Mayor Eric Adams unveiled his plan to address the city’s housing and homelessness crises Tuesday but refused to commit to any clear metrics for the number of affordable housing units that should be built or the number of homeless New Yorkers that should be housed under the plan.
While presenting his ‘Housing Our Neighbors: A Blueprint for Housing and Homelessness” plan on the rooftop of 90 Sands St. – a former Jehovah’s Witnesses owned hotel that was acquired by the city and converted into 490 units of supportive and affordable housing – Hizzoner said the plan doesn’t have any target number for how many supportive and affordable housing units his administration aims to build and he wouldn’t take any questions on the subject.
“It’s often asked, ‘how many units you gonna build? How many units you gonna build? how many units you gonna build?’” the mayor said. “If that is one of the on topic questions you are going to ask me, don’t, because I’m not answering that. How many people we gonna put in housing? We need to put people in housing. That’s the focus that we are on.”
When asked by a reporter about what Adams would consider a successful number of people to be placed in supportive housing under the plan, he again refused to give a specific number and only said “as many as possible to get into housing.”
“If you say 30,000 and you have 50,000 that are homeless, then what kind of success is that?” I got 20,000 people that are not,” Adams said. “So, I’m not at this magic number. I’m going to get as many people in my four years to get into housing as possible. And I’m not playing these numbers of ‘what is this number?’ No. Everyone needs to find housing. Those are my goals.”
Adams was joined by the city’s Chief Housing Officer Jessica Katz, city Department of Housing Preservation and Development (HPD) Commissioner Adolfo Carrión Jr., New York City Housing Authority (NYCHA) Chair and CEO Gregory Russ and Shams DaBaron – a homeless advocate known as the “Homeless Hero.”
Adams said the plan is the first in the city’s history to include improvements to NYCHA developments in addition to the creation and preservation of the city’s affordable housing stock. Like many other of Adams’ initiatives, the plan also seeks to streamline processes by cutting down on paperwork and bureaucracy.
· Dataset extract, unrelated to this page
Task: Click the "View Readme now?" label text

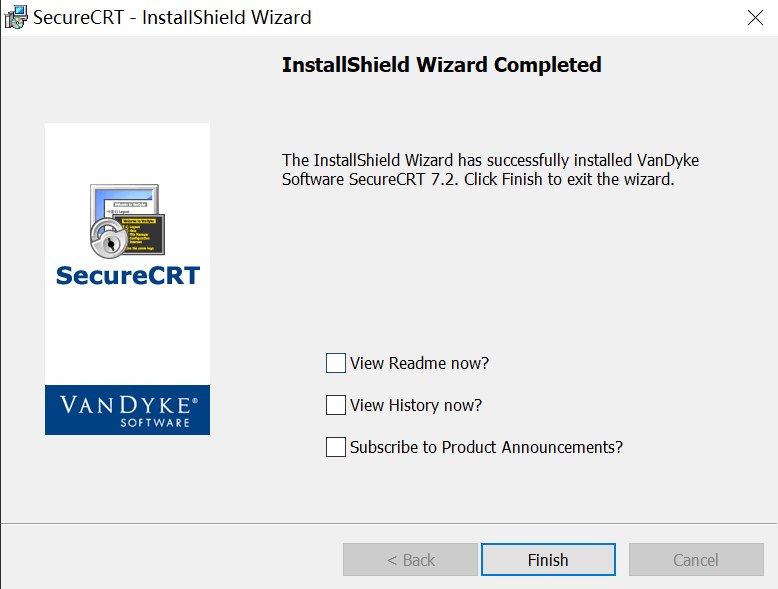Action: (x=419, y=363)
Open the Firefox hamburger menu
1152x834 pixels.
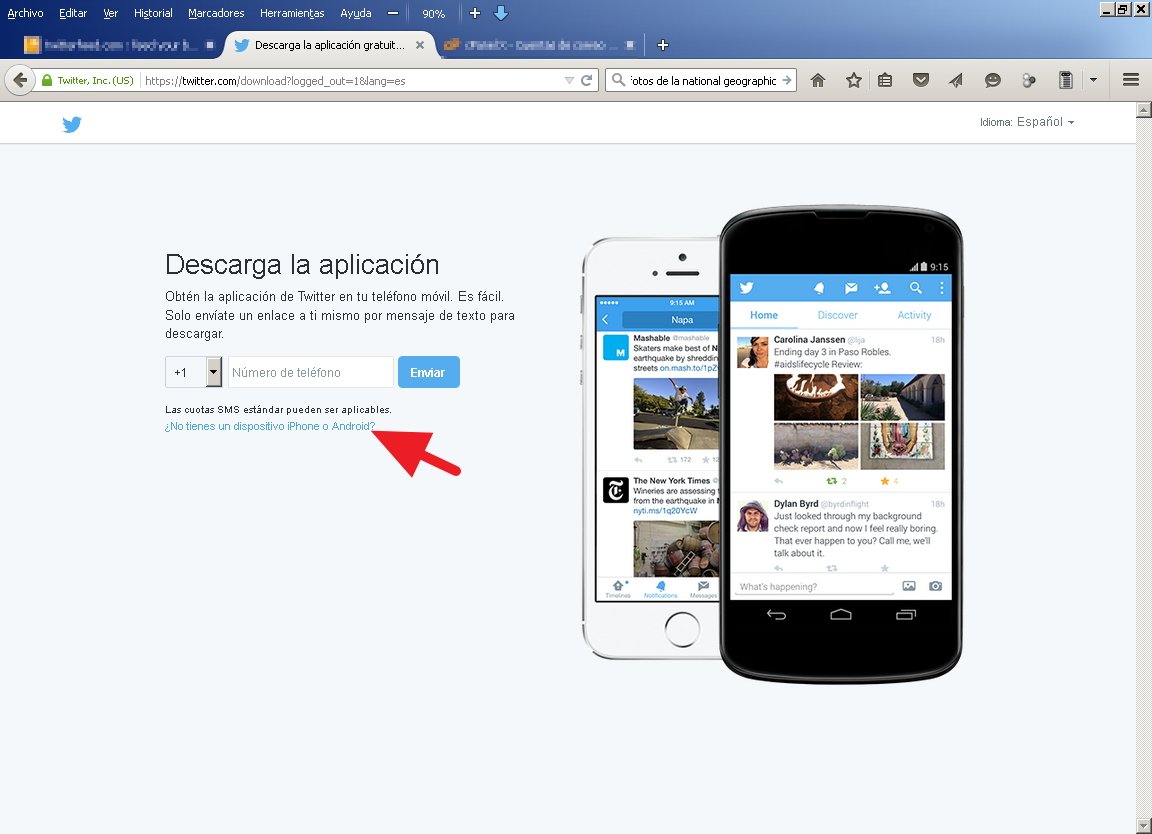(x=1131, y=80)
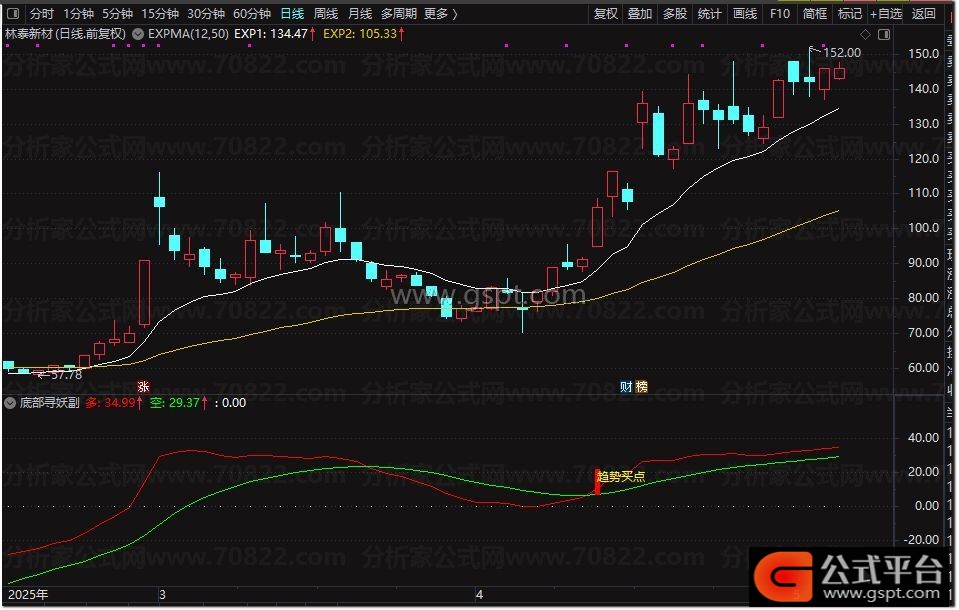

The plan builds on the fiscal year 2023 adoptive budget, passed by the City Council late Monday night, which allocates $22 billion for building and maintaining affordable housing over the next ten years. This allocation fell short of the $4 billion-a-year the council was seeking in its budget response.
The mayor also touted the fact that his administration held roundtables with New Yorkers who have experienced homelessness, whose input was important to drafting the plan.
“The roundtables were amazing,” Adams said. “Sitting down in City Hall with those who lived the life and hearing from them. We sat down and we listened to them. And it was a very compassionate, very thorough conversation that came from them. This continuation of listening to people is the hallmark of this administration.”
The housing plan itself, Adams said, is divided into five sections: improving NYCHA, addressing homelessness, building and preserving affordable housing, and reducing the administrative burden of finding housing.
On transforming NYCHA, Adams said the plan calls for using the federal dollars unlocked by the recently passed NYCHA Preservation Trust to make the much-needed $40 billion in repairs at NYCHA developments across the city. It also aims to center NYCHA residents in the decision making process and to use technology to monitor the success of the improvements to NYCHA outlined in the plan.
When it comes to reducing homelessness, the plan calls for accelerating the creation of 15,000 units of supportive housing by 2028, two years ahead of the 2030 target. The plan also promises to break down barriers between city agencies and create new metrics, so they can better work together to address homelessness.
This includes, Katz said, for the first time conducting an “accurate” homelessness census.
“Too often, government has tried to get cute with these numbers and not acknowledge the reality of our homelessness problem,” Katz said. “We’ve always just looked away and swept it under the rug until now.”
The plan also calls for increasing affordable homeownership, particularly in Black and brown communities, the mayor said.
“I want to put the dream of home ownership back in the hands of working people and remind New Yorkers, that leaving the city isn’t an option,” Adams said. “We have a hemorrhaging of Black and brown families leaving New York because it’s no longer affordable. We’ve decimated the middle class. And we need to refocus our attention on stabilizing these families and stabilizing the city that they made prosperous.”
Not everyone was pleased with Adams’ housing plan. In a statement, Jacquelyn Simone, the Policy Director for the Coalition for the Homeless, said that while Adams’ blueprint took steps in the right direction towards addressing the city’s housing crisis, it didn’t go nearly far enough, while also decrying the Adams’ administration’s sweeps of homeless encampments.
“Mayor Adams must dramatically expand the supply of permanent and supportive housing for homeless New Yorkers and extremely low-income households – which takes far bolder housing investments than are included in this plan,” Simone said. “We also call on the Mayor to recognize the dignity and humanity of those who will continue to feel safer sleeping on the streets until they can obtain permanent housing by ceasing the cruel and counterproductive sweeps that merely criminalize the most vulnerable among us.”